TASK PROMPT
In the material below, the required lines run from the one containing "Open the Start menu" through the one containing "Collapse sidebar with". Copy those lines exactly, ends included, and nothing else.

DATA FOR THE TASK
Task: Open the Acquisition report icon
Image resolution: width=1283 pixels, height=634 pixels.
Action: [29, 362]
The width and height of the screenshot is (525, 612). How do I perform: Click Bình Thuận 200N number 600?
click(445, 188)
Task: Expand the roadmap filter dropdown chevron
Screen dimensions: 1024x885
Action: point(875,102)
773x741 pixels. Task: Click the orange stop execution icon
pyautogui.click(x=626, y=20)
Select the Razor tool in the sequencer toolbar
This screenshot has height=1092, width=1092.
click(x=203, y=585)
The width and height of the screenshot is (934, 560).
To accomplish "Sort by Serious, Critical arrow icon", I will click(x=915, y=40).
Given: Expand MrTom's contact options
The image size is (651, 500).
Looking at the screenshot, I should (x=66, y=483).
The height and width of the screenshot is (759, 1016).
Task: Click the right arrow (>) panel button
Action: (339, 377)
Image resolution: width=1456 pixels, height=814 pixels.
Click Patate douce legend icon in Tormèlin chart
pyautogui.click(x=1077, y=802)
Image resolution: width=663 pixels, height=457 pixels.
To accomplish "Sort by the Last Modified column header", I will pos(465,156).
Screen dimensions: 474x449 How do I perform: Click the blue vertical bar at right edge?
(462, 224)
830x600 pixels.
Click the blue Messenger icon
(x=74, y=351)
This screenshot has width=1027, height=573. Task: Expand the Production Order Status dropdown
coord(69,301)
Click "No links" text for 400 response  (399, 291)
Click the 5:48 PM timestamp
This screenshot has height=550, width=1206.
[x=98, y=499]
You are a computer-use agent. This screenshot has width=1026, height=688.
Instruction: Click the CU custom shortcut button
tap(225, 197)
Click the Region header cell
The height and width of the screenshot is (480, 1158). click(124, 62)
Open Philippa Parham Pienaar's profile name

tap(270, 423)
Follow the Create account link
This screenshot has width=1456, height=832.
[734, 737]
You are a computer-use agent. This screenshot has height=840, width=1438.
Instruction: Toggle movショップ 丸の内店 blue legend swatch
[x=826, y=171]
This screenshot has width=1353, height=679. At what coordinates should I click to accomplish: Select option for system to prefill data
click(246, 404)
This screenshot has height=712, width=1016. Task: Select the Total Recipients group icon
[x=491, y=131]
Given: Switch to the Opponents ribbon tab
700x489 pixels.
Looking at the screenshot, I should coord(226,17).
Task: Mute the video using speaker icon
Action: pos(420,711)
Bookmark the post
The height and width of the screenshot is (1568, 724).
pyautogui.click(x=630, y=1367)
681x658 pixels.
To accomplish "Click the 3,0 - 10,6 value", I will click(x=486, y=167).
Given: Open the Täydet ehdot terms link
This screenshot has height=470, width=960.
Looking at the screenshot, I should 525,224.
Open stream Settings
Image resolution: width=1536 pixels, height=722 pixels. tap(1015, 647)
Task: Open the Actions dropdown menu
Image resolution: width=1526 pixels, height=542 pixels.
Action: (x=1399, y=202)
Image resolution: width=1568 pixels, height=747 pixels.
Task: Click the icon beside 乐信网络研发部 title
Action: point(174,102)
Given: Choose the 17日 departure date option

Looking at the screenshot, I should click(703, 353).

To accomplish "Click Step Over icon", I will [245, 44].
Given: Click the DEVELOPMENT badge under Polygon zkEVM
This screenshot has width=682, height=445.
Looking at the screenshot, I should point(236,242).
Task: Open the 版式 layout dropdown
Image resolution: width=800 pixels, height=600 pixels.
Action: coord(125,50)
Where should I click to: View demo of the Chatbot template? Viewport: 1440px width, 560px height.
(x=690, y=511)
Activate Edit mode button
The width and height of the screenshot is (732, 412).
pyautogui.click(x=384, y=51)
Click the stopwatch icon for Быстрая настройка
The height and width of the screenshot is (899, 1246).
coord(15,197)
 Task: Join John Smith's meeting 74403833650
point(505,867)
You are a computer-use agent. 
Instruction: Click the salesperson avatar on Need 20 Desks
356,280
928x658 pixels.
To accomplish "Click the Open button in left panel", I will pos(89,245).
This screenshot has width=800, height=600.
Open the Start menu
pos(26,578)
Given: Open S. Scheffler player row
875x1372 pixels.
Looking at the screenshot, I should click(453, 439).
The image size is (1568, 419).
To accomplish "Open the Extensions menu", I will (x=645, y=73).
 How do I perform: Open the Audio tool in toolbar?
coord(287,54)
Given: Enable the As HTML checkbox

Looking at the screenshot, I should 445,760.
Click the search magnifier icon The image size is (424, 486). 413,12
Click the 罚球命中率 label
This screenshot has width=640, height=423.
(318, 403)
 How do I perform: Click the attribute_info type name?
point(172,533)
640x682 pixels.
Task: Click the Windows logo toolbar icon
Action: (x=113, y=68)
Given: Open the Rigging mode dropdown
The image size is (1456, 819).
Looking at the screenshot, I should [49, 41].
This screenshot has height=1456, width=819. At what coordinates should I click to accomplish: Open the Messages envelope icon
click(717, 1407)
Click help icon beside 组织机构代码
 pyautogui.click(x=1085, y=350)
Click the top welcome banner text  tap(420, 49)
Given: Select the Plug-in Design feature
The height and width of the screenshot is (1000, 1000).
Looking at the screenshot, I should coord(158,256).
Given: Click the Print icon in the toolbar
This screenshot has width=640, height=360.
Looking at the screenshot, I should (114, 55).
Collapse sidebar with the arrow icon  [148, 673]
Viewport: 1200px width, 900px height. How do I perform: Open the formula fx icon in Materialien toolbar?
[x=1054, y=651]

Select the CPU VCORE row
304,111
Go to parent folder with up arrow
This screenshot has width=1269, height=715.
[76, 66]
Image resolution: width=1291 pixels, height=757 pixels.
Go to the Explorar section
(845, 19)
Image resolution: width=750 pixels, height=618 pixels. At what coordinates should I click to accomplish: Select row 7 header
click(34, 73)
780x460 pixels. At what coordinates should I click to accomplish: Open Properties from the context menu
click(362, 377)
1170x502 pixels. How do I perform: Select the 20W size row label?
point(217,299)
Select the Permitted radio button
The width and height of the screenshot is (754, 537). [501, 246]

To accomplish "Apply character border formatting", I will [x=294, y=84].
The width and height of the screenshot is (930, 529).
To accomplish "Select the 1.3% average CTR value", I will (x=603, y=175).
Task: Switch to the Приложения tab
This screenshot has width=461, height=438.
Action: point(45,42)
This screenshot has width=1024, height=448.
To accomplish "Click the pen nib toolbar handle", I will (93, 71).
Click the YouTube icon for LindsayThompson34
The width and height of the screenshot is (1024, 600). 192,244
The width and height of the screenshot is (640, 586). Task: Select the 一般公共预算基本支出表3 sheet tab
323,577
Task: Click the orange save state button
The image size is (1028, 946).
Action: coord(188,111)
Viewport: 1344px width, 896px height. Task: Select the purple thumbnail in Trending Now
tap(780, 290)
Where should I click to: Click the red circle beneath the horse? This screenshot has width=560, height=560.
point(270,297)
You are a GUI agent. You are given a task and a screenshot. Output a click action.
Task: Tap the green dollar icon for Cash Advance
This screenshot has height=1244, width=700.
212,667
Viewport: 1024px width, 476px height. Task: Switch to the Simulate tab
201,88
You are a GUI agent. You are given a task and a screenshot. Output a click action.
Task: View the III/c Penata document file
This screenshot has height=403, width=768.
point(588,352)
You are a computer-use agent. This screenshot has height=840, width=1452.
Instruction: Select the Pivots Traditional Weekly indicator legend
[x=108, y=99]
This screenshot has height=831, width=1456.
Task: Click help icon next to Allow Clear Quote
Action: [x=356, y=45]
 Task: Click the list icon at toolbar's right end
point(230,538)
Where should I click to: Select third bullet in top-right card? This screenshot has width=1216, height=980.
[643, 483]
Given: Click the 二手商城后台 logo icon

WRITTEN ANSWER
Open the Start menu
pos(26,578)
Given: Open S. Scheffler player row
875x1372 pixels.
Looking at the screenshot, I should click(453, 439).
The image size is (1568, 419).
To accomplish "Open the Extensions menu", I will (x=645, y=73).
 How do I perform: Open the Audio tool in toolbar?
coord(287,54)
Given: Enable the As HTML checkbox

Looking at the screenshot, I should 445,760.
Click the search magnifier icon The image size is (424, 486). 413,12
Click the 罚球命中率 label
This screenshot has width=640, height=423.
(318, 403)
 How do I perform: Click the attribute_info type name?
point(172,533)
640x682 pixels.
Task: Click the Windows logo toolbar icon
Action: (x=113, y=68)
Given: Open the Rigging mode dropdown
The image size is (1456, 819).
Looking at the screenshot, I should [49, 41].
This screenshot has height=1456, width=819. At what coordinates should I click to accomplish: Open the Messages envelope icon
click(717, 1407)
Click help icon beside 组织机构代码
 pyautogui.click(x=1085, y=350)
Click the top welcome banner text  tap(420, 49)
Given: Select the Plug-in Design feature
The height and width of the screenshot is (1000, 1000).
Looking at the screenshot, I should coord(158,256).
Given: Click the Print icon in the toolbar
This screenshot has width=640, height=360.
Looking at the screenshot, I should (114, 55).
Collapse sidebar with the arrow icon  [148, 673]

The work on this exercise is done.